LAS CRUCES, N.M. (AP) -Marvin Menzies wants to build on what Reggie Theus started at New Mexico State. He promised he’d stay longer at the mid-major school, too.
Like Theus, Menzies is a former assistant to Rick Pitino at Louisville. He’s taking over an Aggies program that Theus rebuilt in just two seasons before leaving to become the head coach of the NBA’s Sacramento Kings earlier this month.
“This is a program I feel can compete at the upper echelon,” Menzies said Friday at his introduction to the New Mexico State community. “We are here for the long haul.”
Athletic director McKinley Boston said the terms of Menzies’ contract still were being finalized, but he’s expected to earn a base salary of more than $300,000 under a three-to-five-year contract.

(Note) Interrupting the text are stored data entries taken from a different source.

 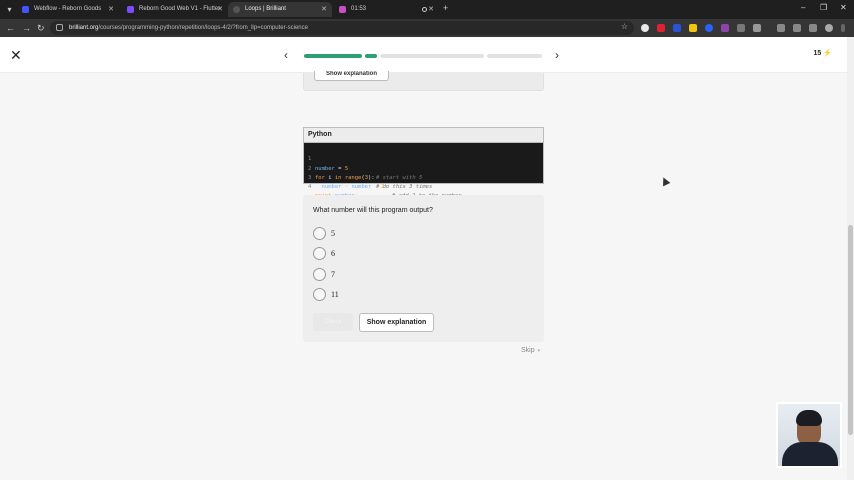 What do you see at coordinates (781, 28) in the screenshot?
I see `media-icon` at bounding box center [781, 28]. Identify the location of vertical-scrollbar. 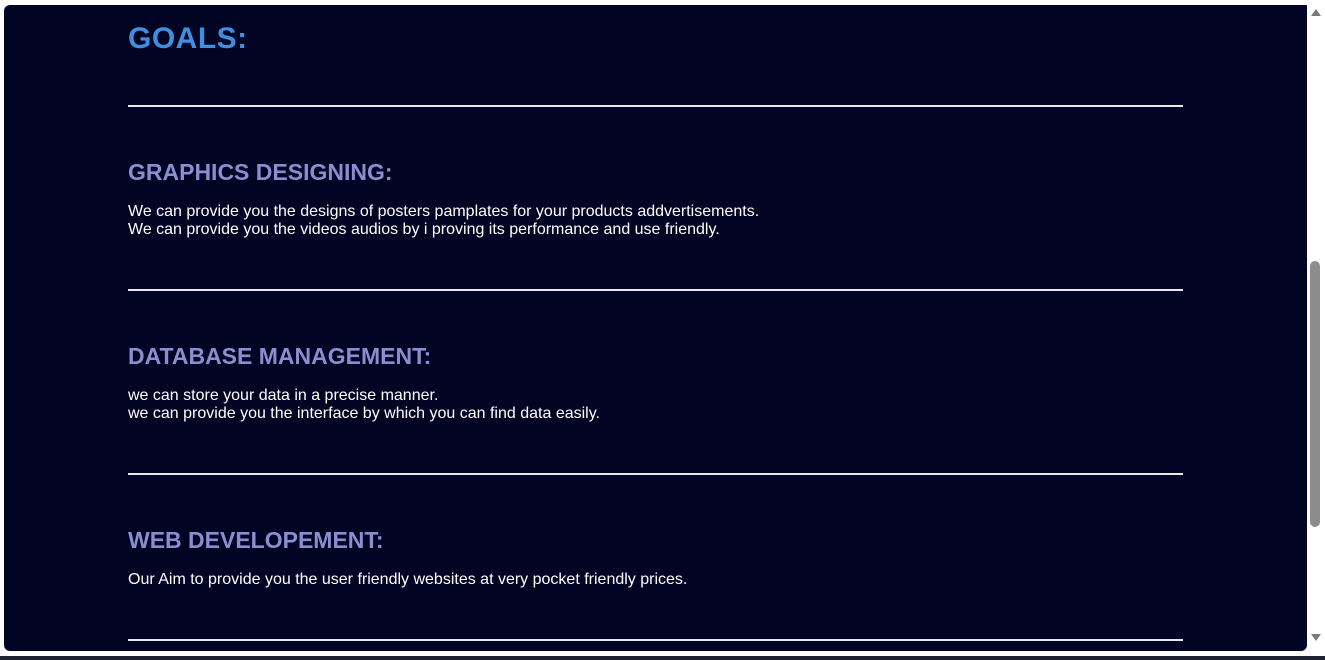
(1316, 326).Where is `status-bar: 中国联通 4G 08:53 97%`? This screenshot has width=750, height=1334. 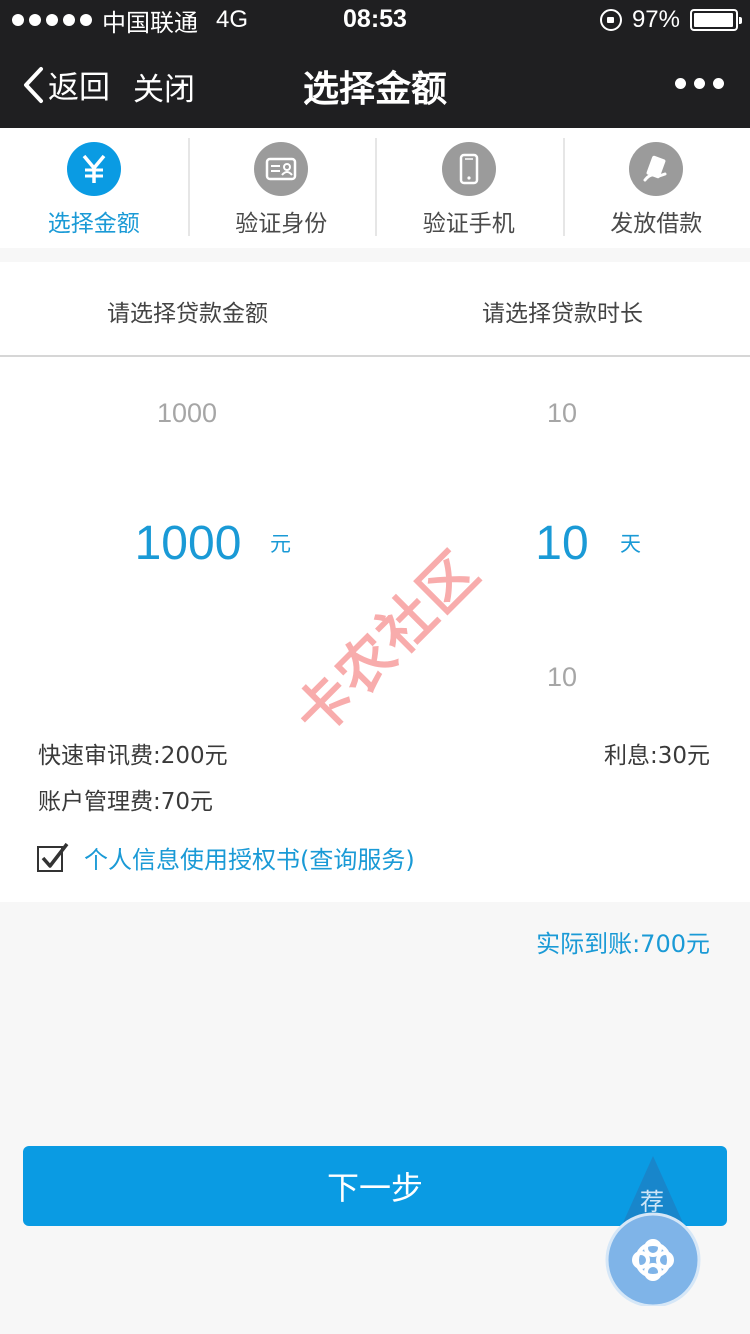 status-bar: 中国联通 4G 08:53 97% is located at coordinates (375, 20).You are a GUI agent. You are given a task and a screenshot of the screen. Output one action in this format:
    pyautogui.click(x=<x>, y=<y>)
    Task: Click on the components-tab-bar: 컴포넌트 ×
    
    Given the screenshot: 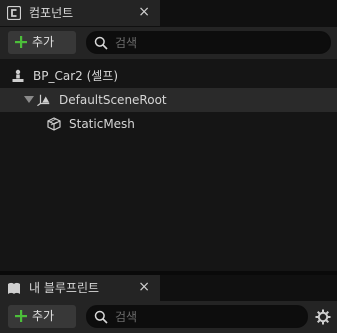 What is the action you would take?
    pyautogui.click(x=168, y=14)
    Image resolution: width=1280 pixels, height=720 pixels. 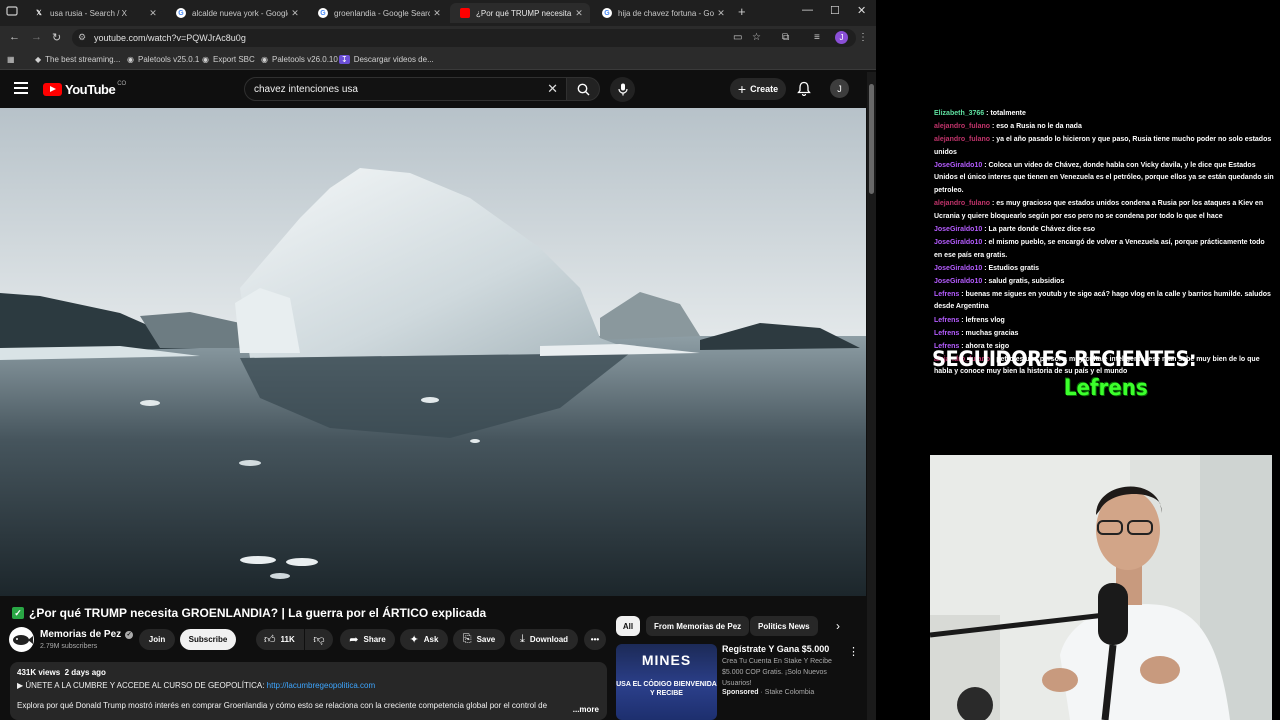 What do you see at coordinates (467, 639) in the screenshot?
I see `bookmark-save-icon: ⎘` at bounding box center [467, 639].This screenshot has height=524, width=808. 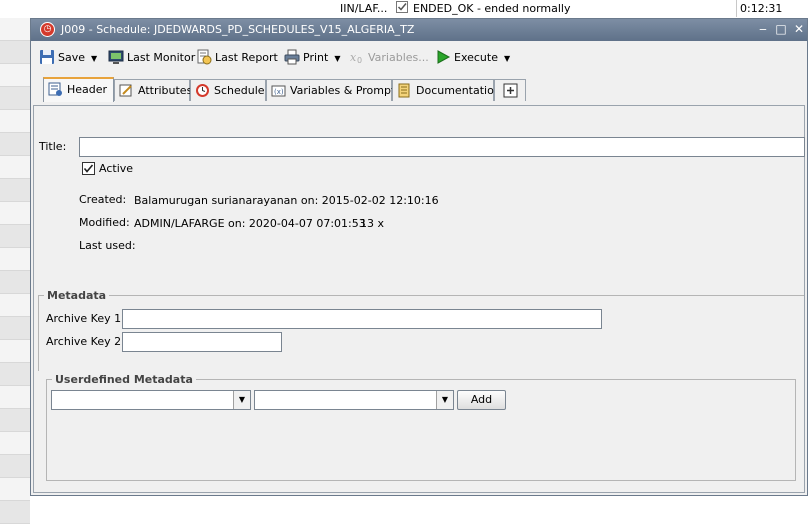 I want to click on last-report-label: Last Report, so click(x=246, y=58).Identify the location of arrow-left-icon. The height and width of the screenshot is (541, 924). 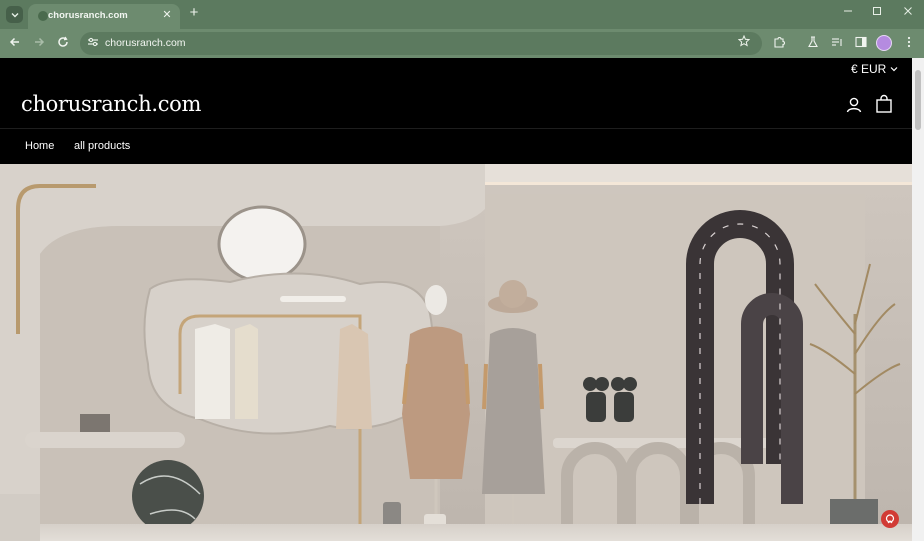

Two years ago, Theus inherited the team after a 6-24 season. He led the Aggies to back-to-back winning seasons, including a 25-9 record this past season and the Aggies’ their first NCAA tournament appearance in nine years.
Menzies was an assistant at Southern California, San Diego State and UNLV before succeeding Theus on the Louisville staff two years ago. He said getting his first head coaching job was a lifelong ambition.
“I didn’t honestly think about New Mexico State when I though about being head coach,” he said. “But I did think about going into a place that I didn’t have to rebuild. The head is gone, but the body of success is still here.”
Menzies is taking over a program that won the Western Athletic Conference tournament last season and is stocked with four returning starters and a much-heralded recruiting class that Theus lured to the southern New Mexico school.
Now it’s Menzies’ job to keep the incoming recruits from bolting, and No. 1 on that list is Pittsburgh-area standout Herb Pope, who averaged 19 points and 11 rebounds as a senior.
The 6-foot-9 Pope was at Friday’s news conference and listened intently to what Menzies had to say. But Pope said he wanted to meet with Menzies before deciding whether he would remain at New Mexico State or transfer.
“I should have a decision within 48 hours,” Pope said.
Menzies, like Theus, grew up in California and said he and the former NBA All-Star had much in common. Besides their West Coast roots, he said the two coach a similar style of up-tempo play and then brought laughter to the room by saying he and Theus – who played coach Bill Fuller on “Hang Time” – share “Hollywood looks.”
“I’m going to take what Reggie did and build on it,” Menzies said. “I don’t see this as filling Reggie’s shoes, but rather taking the baton in a relay race and running the next leg.”
Boston said Menzies was the best fit for a mid-major program, hoping to reclaim the national prominence the Aggies enjoyed in the early 1970s when they reached the Final Four under coach Lou Henson.
“We can be a program like Southern Illinois and create our own identity,” Boston said.
School president Michael Martin said the NMSU program under Theus had taken off during the past two years and was confident the winning would continue.
“A few years ago, we could have probably had this announcement in a phone booth,” Martin said.